» **Exercise description**: Please quote the data below word for word, with every line kept as it is.

» **Information provided**:
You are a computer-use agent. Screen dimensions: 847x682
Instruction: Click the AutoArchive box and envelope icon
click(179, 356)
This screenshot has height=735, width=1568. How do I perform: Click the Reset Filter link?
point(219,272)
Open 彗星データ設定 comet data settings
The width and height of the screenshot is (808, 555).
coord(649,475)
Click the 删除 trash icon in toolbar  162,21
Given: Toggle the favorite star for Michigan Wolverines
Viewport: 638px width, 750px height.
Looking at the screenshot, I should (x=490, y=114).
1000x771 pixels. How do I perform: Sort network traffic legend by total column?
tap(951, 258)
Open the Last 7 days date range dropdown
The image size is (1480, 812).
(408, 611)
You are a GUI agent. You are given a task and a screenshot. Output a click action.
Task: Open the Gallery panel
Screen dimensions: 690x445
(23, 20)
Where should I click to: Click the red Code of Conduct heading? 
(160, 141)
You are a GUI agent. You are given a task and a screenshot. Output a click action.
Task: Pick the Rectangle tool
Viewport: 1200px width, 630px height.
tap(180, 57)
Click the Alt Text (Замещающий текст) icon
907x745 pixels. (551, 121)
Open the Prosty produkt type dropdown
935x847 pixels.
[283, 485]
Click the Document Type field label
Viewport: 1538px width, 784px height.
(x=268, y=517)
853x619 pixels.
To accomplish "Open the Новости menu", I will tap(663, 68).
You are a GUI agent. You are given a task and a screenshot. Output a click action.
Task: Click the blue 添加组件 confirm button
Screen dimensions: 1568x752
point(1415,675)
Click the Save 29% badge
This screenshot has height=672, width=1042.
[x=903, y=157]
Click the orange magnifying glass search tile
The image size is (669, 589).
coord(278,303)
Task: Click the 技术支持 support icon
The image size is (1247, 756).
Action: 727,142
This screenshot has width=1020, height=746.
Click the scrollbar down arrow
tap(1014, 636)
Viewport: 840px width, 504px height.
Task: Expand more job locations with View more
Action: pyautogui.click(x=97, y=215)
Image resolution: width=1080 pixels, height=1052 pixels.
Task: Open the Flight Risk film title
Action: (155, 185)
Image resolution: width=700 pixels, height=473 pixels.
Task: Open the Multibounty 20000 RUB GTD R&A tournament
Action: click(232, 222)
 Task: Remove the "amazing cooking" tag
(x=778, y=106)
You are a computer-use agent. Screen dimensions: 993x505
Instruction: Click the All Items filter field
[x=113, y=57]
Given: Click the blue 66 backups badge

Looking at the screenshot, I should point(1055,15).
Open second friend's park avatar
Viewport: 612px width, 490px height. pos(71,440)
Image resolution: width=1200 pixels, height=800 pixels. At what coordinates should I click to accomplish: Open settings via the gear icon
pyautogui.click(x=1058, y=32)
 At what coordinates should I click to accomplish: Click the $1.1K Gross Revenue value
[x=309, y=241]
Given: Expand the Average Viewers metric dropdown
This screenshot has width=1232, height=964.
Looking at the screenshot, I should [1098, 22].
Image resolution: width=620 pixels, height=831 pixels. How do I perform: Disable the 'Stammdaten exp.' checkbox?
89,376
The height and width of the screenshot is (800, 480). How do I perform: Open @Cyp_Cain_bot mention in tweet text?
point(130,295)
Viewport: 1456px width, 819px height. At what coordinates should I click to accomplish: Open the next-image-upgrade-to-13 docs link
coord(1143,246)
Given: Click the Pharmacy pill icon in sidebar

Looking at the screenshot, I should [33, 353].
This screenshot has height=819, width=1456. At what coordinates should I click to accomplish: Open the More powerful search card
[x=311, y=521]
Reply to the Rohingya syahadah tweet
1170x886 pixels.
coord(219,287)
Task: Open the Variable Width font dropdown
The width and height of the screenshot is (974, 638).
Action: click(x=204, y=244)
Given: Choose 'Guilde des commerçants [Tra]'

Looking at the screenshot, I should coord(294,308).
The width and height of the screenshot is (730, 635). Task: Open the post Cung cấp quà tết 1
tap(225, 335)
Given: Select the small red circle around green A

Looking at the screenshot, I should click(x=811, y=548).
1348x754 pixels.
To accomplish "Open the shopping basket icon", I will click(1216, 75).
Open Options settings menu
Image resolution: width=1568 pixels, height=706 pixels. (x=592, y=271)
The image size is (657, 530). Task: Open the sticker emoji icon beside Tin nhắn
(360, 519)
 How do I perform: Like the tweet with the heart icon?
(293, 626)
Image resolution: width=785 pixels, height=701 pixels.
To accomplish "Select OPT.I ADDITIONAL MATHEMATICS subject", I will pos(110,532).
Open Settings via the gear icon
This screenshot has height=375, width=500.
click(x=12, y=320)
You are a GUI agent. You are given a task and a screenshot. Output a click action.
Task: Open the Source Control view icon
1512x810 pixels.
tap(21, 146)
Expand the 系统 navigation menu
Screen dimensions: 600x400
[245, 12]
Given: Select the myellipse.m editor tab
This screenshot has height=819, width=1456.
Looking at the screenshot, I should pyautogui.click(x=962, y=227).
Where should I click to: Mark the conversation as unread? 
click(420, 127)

» **Written response**:
You are a computer-use agent. Screen dimensions: 847x682
Instruction: Click the AutoArchive box and envelope icon
click(179, 356)
This screenshot has height=735, width=1568. How do I perform: Click the Reset Filter link?
point(219,272)
Open 彗星データ設定 comet data settings
The width and height of the screenshot is (808, 555).
coord(649,475)
Click the 删除 trash icon in toolbar  162,21
Given: Toggle the favorite star for Michigan Wolverines
Viewport: 638px width, 750px height.
Looking at the screenshot, I should (x=490, y=114).
1000x771 pixels. How do I perform: Sort network traffic legend by total column?
tap(951, 258)
Open the Last 7 days date range dropdown
The image size is (1480, 812).
(408, 611)
You are a GUI agent. You are given a task and a screenshot. Output a click action.
Task: Open the Gallery panel
Screen dimensions: 690x445
(23, 20)
Where should I click to: Click the red Code of Conduct heading? 
(160, 141)
You are a GUI agent. You are given a task and a screenshot. Output a click action.
Task: Pick the Rectangle tool
Viewport: 1200px width, 630px height.
tap(180, 57)
Click the Alt Text (Замещающий текст) icon
907x745 pixels. (551, 121)
Open the Prosty produkt type dropdown
935x847 pixels.
[283, 485]
Click the Document Type field label
Viewport: 1538px width, 784px height.
(x=268, y=517)
853x619 pixels.
To accomplish "Open the Новости menu", I will tap(663, 68).
You are a GUI agent. You are given a task and a screenshot. Output a click action.
Task: Click the blue 添加组件 confirm button
Screen dimensions: 1568x752
point(1415,675)
Click the Save 29% badge
This screenshot has height=672, width=1042.
[x=903, y=157]
Click the orange magnifying glass search tile
The image size is (669, 589).
coord(278,303)
Task: Click the 技术支持 support icon
The image size is (1247, 756).
Action: 727,142
This screenshot has width=1020, height=746.
Click the scrollbar down arrow
tap(1014, 636)
Viewport: 840px width, 504px height.
Task: Expand more job locations with View more
Action: pyautogui.click(x=97, y=215)
Image resolution: width=1080 pixels, height=1052 pixels.
Task: Open the Flight Risk film title
Action: (155, 185)
Image resolution: width=700 pixels, height=473 pixels.
Task: Open the Multibounty 20000 RUB GTD R&A tournament
Action: click(232, 222)
 Task: Remove the "amazing cooking" tag
(x=778, y=106)
You are a computer-use agent. Screen dimensions: 993x505
Instruction: Click the All Items filter field
[x=113, y=57]
Given: Click the blue 66 backups badge

Looking at the screenshot, I should point(1055,15).
Open second friend's park avatar
Viewport: 612px width, 490px height. pos(71,440)
Image resolution: width=1200 pixels, height=800 pixels. At what coordinates should I click to accomplish: Open settings via the gear icon
pyautogui.click(x=1058, y=32)
 At what coordinates should I click to accomplish: Click the $1.1K Gross Revenue value
[x=309, y=241]
Given: Expand the Average Viewers metric dropdown
This screenshot has width=1232, height=964.
Looking at the screenshot, I should [1098, 22].
Image resolution: width=620 pixels, height=831 pixels. How do I perform: Disable the 'Stammdaten exp.' checkbox?
89,376
The height and width of the screenshot is (800, 480). How do I perform: Open @Cyp_Cain_bot mention in tweet text?
point(130,295)
Viewport: 1456px width, 819px height. At what coordinates should I click to accomplish: Open the next-image-upgrade-to-13 docs link
coord(1143,246)
Given: Click the Pharmacy pill icon in sidebar

Looking at the screenshot, I should [33, 353].
This screenshot has height=819, width=1456. At what coordinates should I click to accomplish: Open the More powerful search card
[x=311, y=521]
Reply to the Rohingya syahadah tweet
1170x886 pixels.
coord(219,287)
Task: Open the Variable Width font dropdown
The width and height of the screenshot is (974, 638).
Action: click(x=204, y=244)
Given: Choose 'Guilde des commerçants [Tra]'

Looking at the screenshot, I should coord(294,308).
The width and height of the screenshot is (730, 635). Task: Open the post Cung cấp quà tết 1
tap(225, 335)
Given: Select the small red circle around green A

Looking at the screenshot, I should click(x=811, y=548).
1348x754 pixels.
To accomplish "Open the shopping basket icon", I will click(1216, 75).
Open Options settings menu
Image resolution: width=1568 pixels, height=706 pixels. (x=592, y=271)
The image size is (657, 530). Task: Open the sticker emoji icon beside Tin nhắn
(360, 519)
 How do I perform: Like the tweet with the heart icon?
(293, 626)
Image resolution: width=785 pixels, height=701 pixels.
To accomplish "Select OPT.I ADDITIONAL MATHEMATICS subject", I will pos(110,532).
Open Settings via the gear icon
This screenshot has height=375, width=500.
click(x=12, y=320)
You are a GUI agent. You are given a task and a screenshot. Output a click action.
Task: Open the Source Control view icon
1512x810 pixels.
tap(21, 146)
Expand the 系统 navigation menu
Screen dimensions: 600x400
[245, 12]
Given: Select the myellipse.m editor tab
This screenshot has height=819, width=1456.
Looking at the screenshot, I should pyautogui.click(x=962, y=227).
Where should I click to: Mark the conversation as unread? 
click(420, 127)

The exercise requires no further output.